## BRIEF 1
In the worldly cardinals text, what kind of cofinality does the smallest worldly cardinal have?
## BRIEF 2
Reproduce the worldly cardinals text between "The least worldly κ and" and "κ worldly cardinals).", inclusive.
## BRIEF 3
Turn the paragraph of the worldly cardinals text that begins "By Zermelo's theorem" into a short bulleted list, keeping its main facts.
=== PAGE EXTRACT ===
In mathematical set theory, a worldly cardinal is a cardinal κ such that the rank Vκ is a model of Zermelo–Fraenkel set theory.

Relationship to inaccessible cardinals

By Zermelo's theorem on inaccessible cardinals, every inaccessible cardinal is worldly. By Shepherdson's theorem, inaccessibility is equivalent to the stronger statement that (Vκ, Vκ+1) is a model of second order Zermelo-Fraenkel set theory.
Being worldly and being inaccessible are not equivalent; in fact, the smallest worldly cardinal has countable cofinality and therefore is a singular cardinal.

The following are in strictly increasing order, where ι is the least inaccessible cardinal:
 The least worldly κ.
 The least worldly κ and λ (κ<λ, and same below) with Vκ and Vλ satisfying the same theory.
 The least worldly κ that is a limit of worldly cardinals (equivalently, a limit of κ worldly cardinals).
=== INFORMATION SHOWN ===
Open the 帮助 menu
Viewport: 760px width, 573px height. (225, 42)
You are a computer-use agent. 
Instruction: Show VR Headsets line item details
===
## FULL RESPONSE 1
It has countable cofinality.

## FULL RESPONSE 2
The least worldly κ and λ (κ<λ, and same below) with Vκ and Vλ satisfying the same theory.
 The least worldly κ that is a limit of worldly cardinals (equivalently, a limit of κ worldly cardinals).

## FULL RESPONSE 3
- Zermelo's theorem on inaccessible cardinals: every inaccessible cardinal is worldly.
- Shepherdson's theorem: inaccessibility is equivalent to the stronger statement that (Vκ, Vκ+1) is a model of second order Zermelo-Fraenkel set theory.